EXERCISE DATA ->
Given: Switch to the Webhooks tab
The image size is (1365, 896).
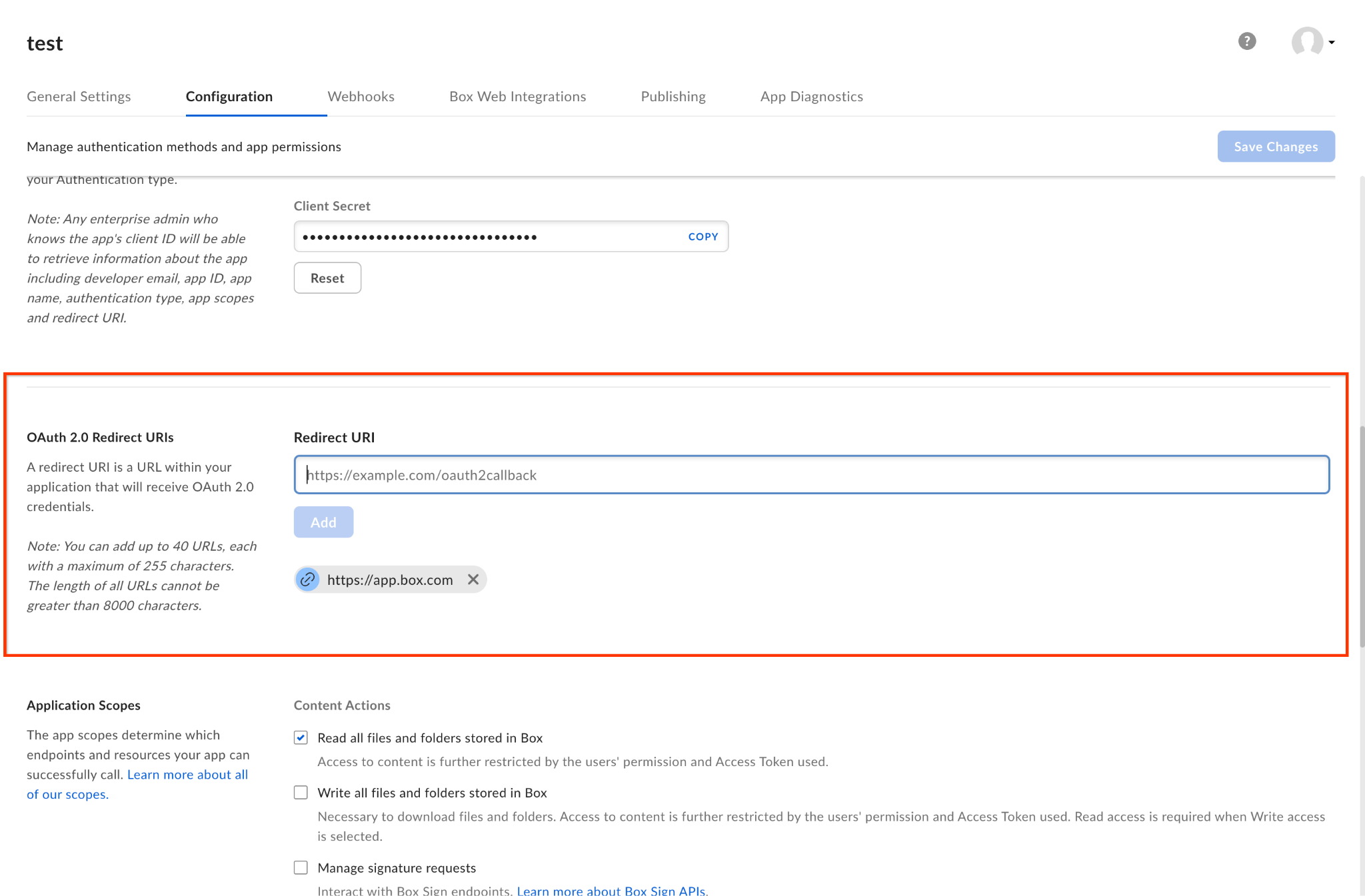Looking at the screenshot, I should point(361,96).
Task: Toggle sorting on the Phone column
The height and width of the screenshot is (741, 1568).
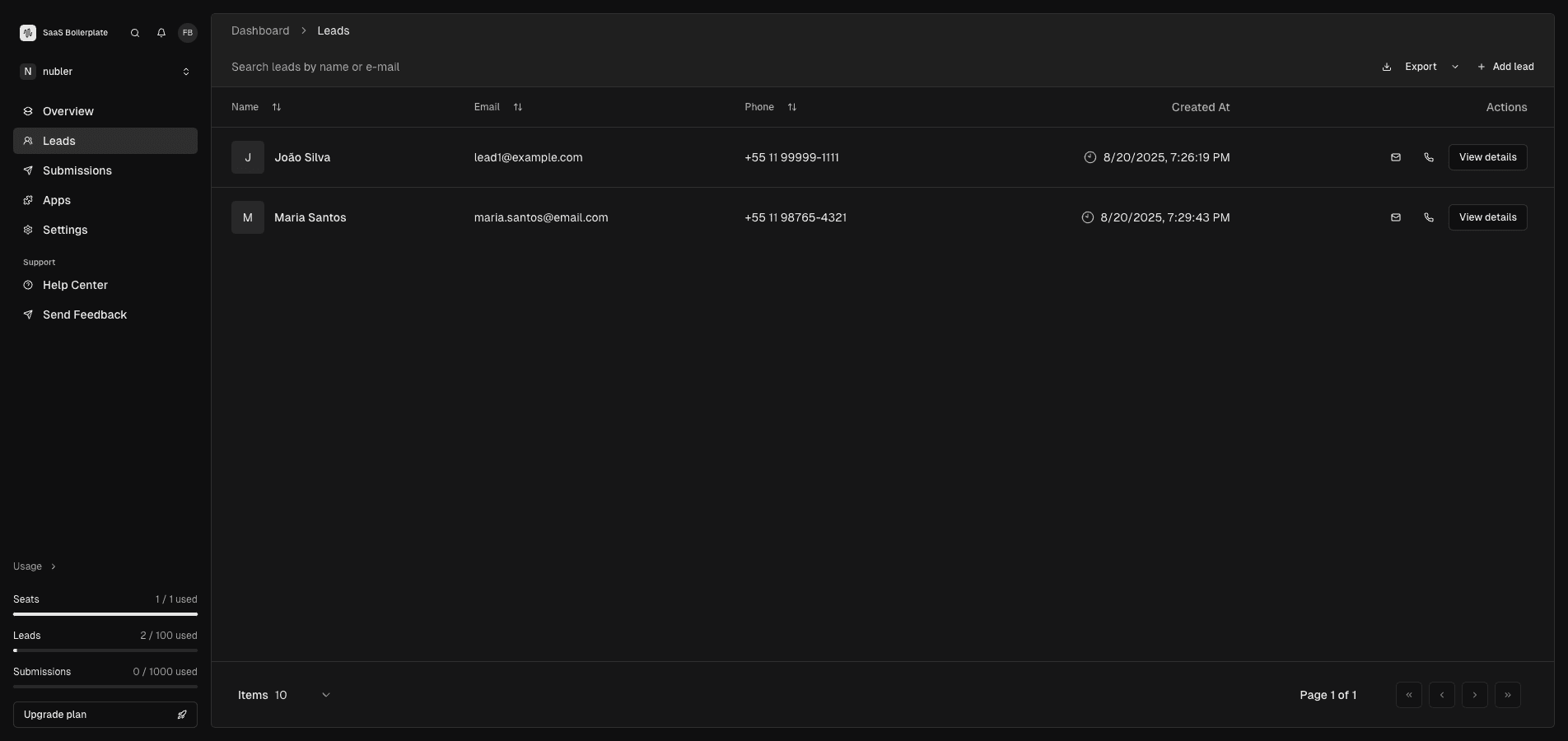Action: click(x=792, y=107)
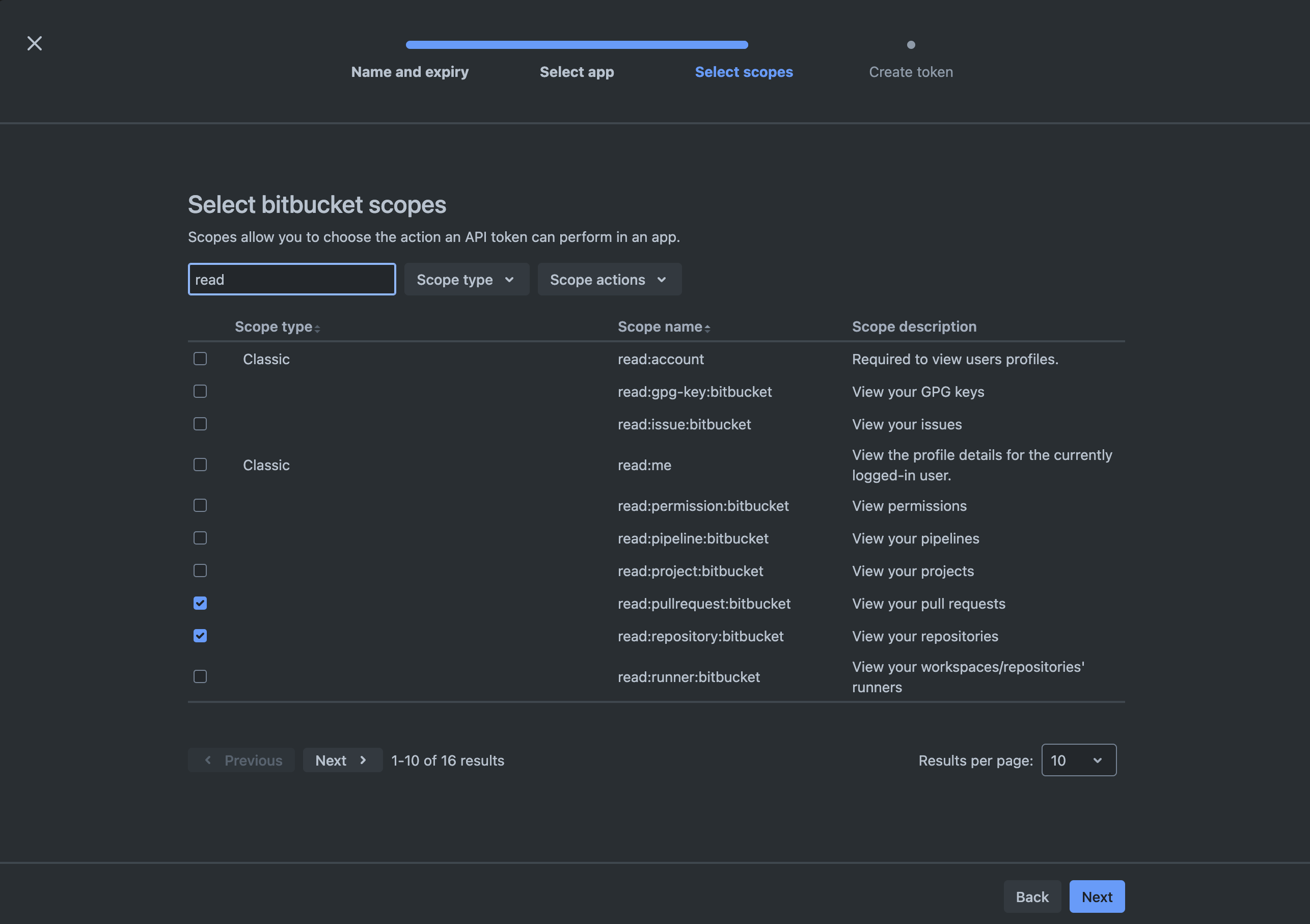Enable the read:account scope checkbox
The height and width of the screenshot is (924, 1310).
(x=200, y=359)
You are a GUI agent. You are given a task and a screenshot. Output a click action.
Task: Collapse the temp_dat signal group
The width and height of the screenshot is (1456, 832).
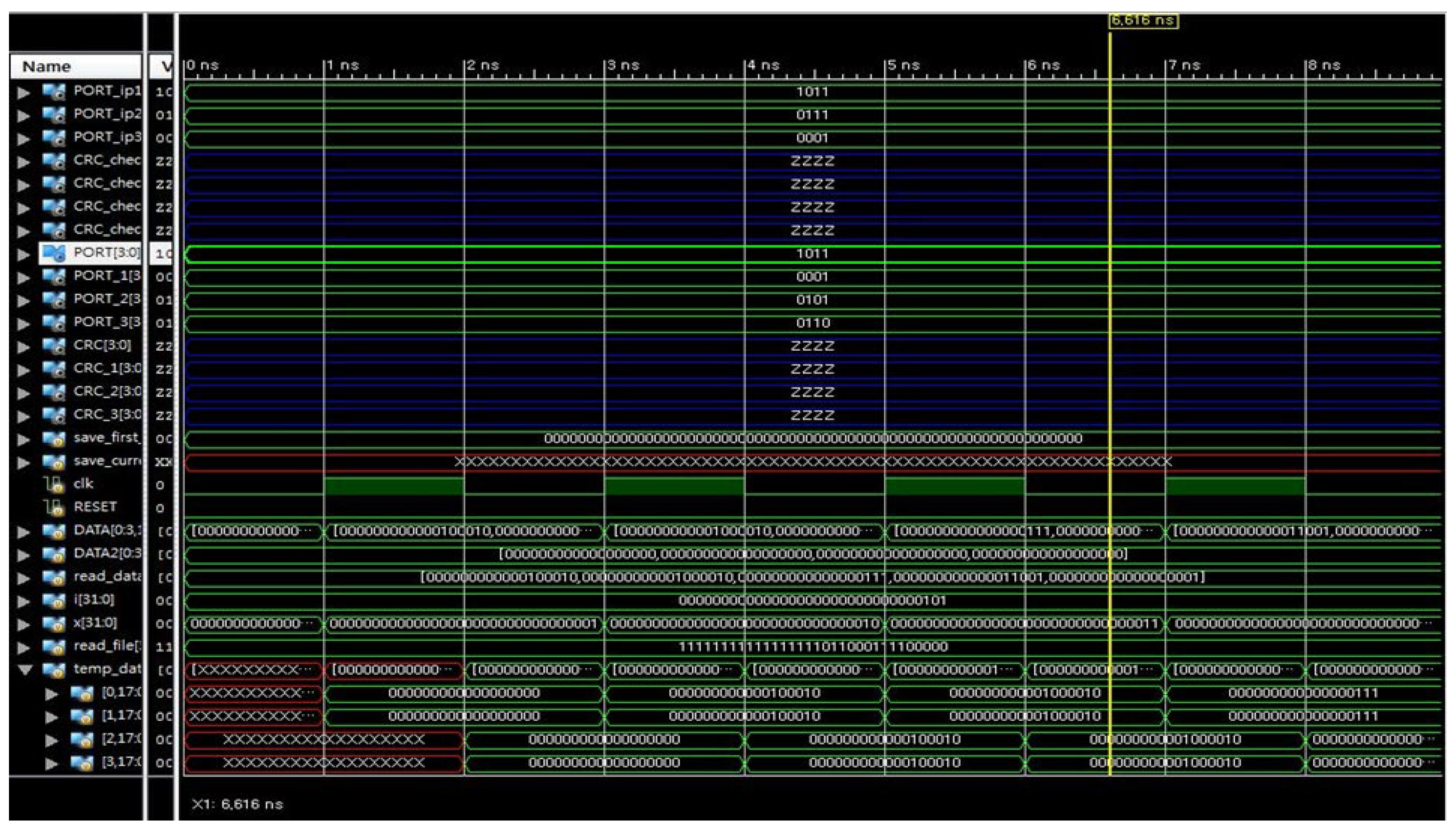pyautogui.click(x=25, y=669)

EXERCISE -> Copy exactly what appears in the entries, beginning with the first line and ending with the line that has "Task: Collapse the temp_dat signal group", but not the pictures.

EXERCISE ANSWER ->
Given: Switch to the Webhooks tab
The image size is (1365, 896).
Looking at the screenshot, I should point(361,96).
Task: Toggle sorting on the Phone column
The height and width of the screenshot is (741, 1568).
Action: click(x=792, y=107)
Enable the read:account scope checkbox
The height and width of the screenshot is (924, 1310).
(x=200, y=359)
You are a GUI agent. You are given a task and a screenshot. Output a click action.
Task: Collapse the temp_dat signal group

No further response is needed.